Texte source.
• • • • • • •

Violences sexuelles et enseignement catholique

Je vois passer des tweets dans ma timeline, il paraîtrait que l’enseignement catholique serait un totem d’immunité contre les violences sexuelles.

AH. Petite anecdote perso.

Une amie très catho, communautaire de l’Emmanuel, prof en lycée catho, m’a dit il y a quelques années ceci : « Tu sais, catho ou pas, ça change rien. Je peux te donner les tarifs des p*pes dans tous les établissements de la région, privés ou publics… »

Ça m’avait tuée.

Et puis les enfants ont grandi.
Ils ont ramené des amis à la maison.
On a compté hier soir, avec mon mari.
Sur les sept signalements qu’on a faits/aidé à faire en 13 ans, 6 étaient dans des familles très cathos.
Où la foi était brandie comme un totem d’immunité.

De mon côté j’ai commencé à écouter les personnes victimes de violences sexuelles dans l’église.

Il faut arrêter de s’imaginer que les prêtres prédateurs s’en prennent à leurs victimes par hasard.
Ils choisissent des victimes qui ont souvent DÉJÀ subi des violences sexuelles. Tout simplement parce qu’un gosse qui vit déjà ces choses-là à la maison, à qui son incesteur dit que c’est normal, est pré-formaté pour le croire dans la bouche d’un prêtre.
Autre cas de figure, les adultes cathos agressés enfants que des prêtres prédateurs réactivent.
Bah oui, des traumas d’enfance pas soignés, ça crée des mécanismes de répétition, et les prédateurs sont extrêmement doués pour ça.

Souvent, la confession est utilisée pour savoir s’il y a eu violences sexuelles.
Ensuite on prétexte qu’on va « t’aider à guérir ».
On pose les mains sur les parties « souffrantes ». Et hop c’est parti. J’ai vu ça des dizaines et des dizaines de fois.

Ce qui fait, j’ai vu ça plein de fois aussi, que certains évêques / supérieurs majeurs / responsables disent de ces victimes: « baaaaa franchement elles cherchent »
Non, elles cherchent pas. En revanche les prédateurs, eux, les cherchent. Ils les kiffent. Imaginez: un enfant dont on est sûr qu’il ne parlera jamais parce qu’il a appris à la maison que les violences sexuelles c’est normal ! Un adulte déjà traumatisé qui va s’enfoncer dans son trauma !

• • • • • • •

Matériel.
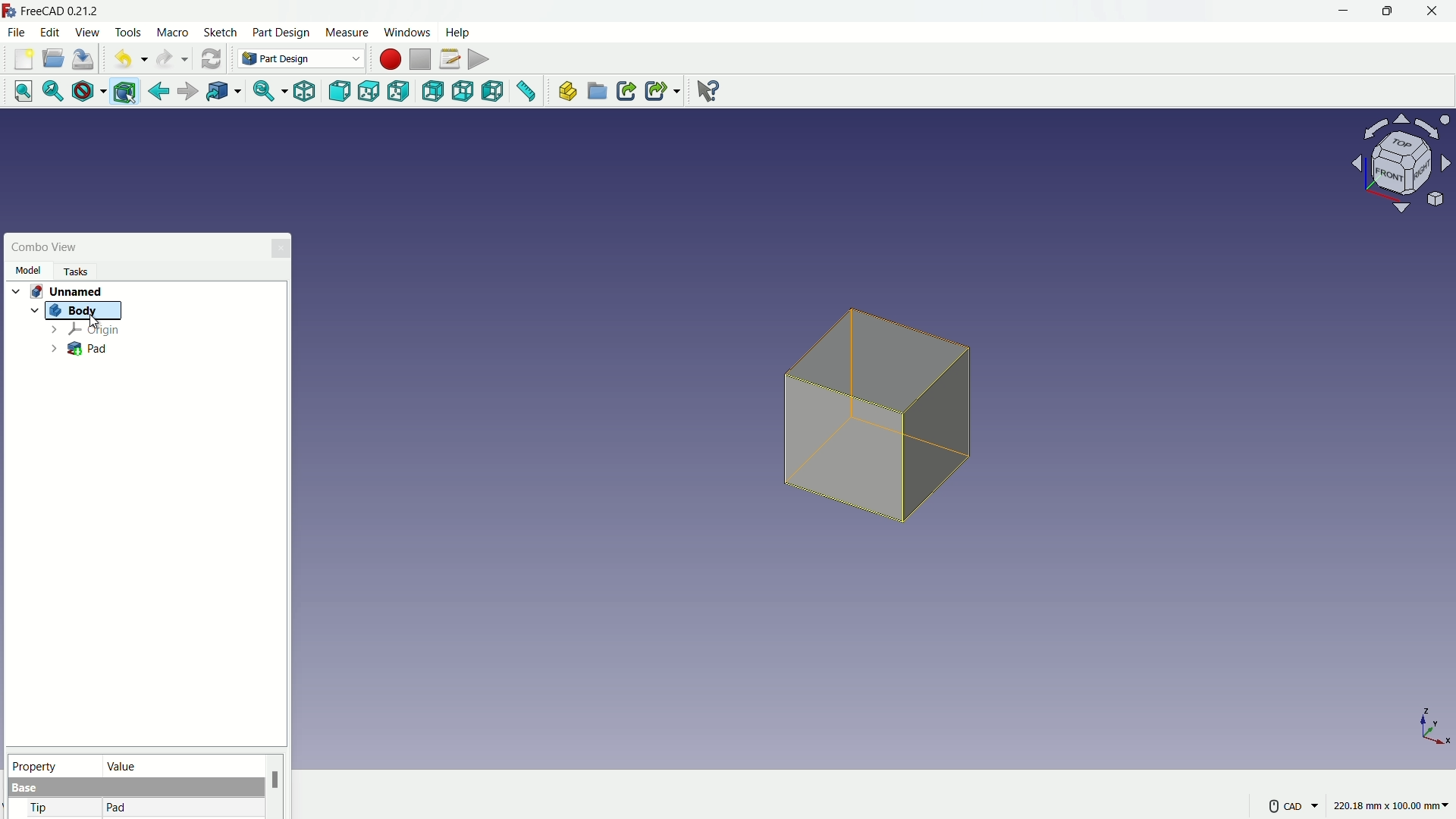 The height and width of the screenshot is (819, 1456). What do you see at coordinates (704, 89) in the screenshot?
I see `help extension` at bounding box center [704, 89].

• • • • • • •

Tâche courte 1.
D'après le texte source, pourquoi les prêtres prédateurs choisissent-ils souvent des victimes ayant déjà subi des violences sexuelles ? Répondez en une à trois phrases.
Tâche courte 2.
Répondez brièvement à ces questions sur le texte source.
(a) Combien de signalements sont évoqués sur une période de 13 ans ?
(b) Dans quel type d'établissement l'amie citée enseigne-t-elle ?
(c) À quoi la confession sert-elle souvent, selon le texte ?
Tâche courte 3.
Extrayez du texte source le passage qui commence aux mots « Souvent, la confession » et s'achève après « son trauma ! ».

Réponse rédigée 1.
Un enfant qui subit déjà ces violences à la maison, et à qui son incesteur dit que c'est normal, est prêt à le croire quand un prêtre lui dit la même chose. Un tel enfant ne parlera jamais, puisqu'il a appris chez lui que les violences sexuelles sont normales.

Réponse rédigée 2.
(a) Sept signalements.
(b) Dans un lycée catholique.
(c) À savoir s'il y a eu des violences sexuelles.

Réponse rédigée 3.
Souvent, la confession est utilisée pour savoir s’il y a eu violences sexuelles.
Ensuite on prétexte qu’on va « t’aider à guérir ».
On pose les mains sur les parties « souffrantes ». Et hop c’est parti. J’ai vu ça des dizaines et des dizaines de fois.

Ce qui fait, j’ai vu ça plein de fois aussi, que certains évêques / supérieurs majeurs / responsables disent de ces victimes: « baaaaa franchement elles cherchent »
Non, elles cherchent pas. En revanche les prédateurs, eux, les cherchent. Ils les kiffent. Imaginez: un enfant dont on est sûr qu’il ne parlera jamais parce qu’il a appris à la maison que les violences sexuelles c’est normal ! Un adulte déjà traumatisé qui va s’enfoncer dans son trauma !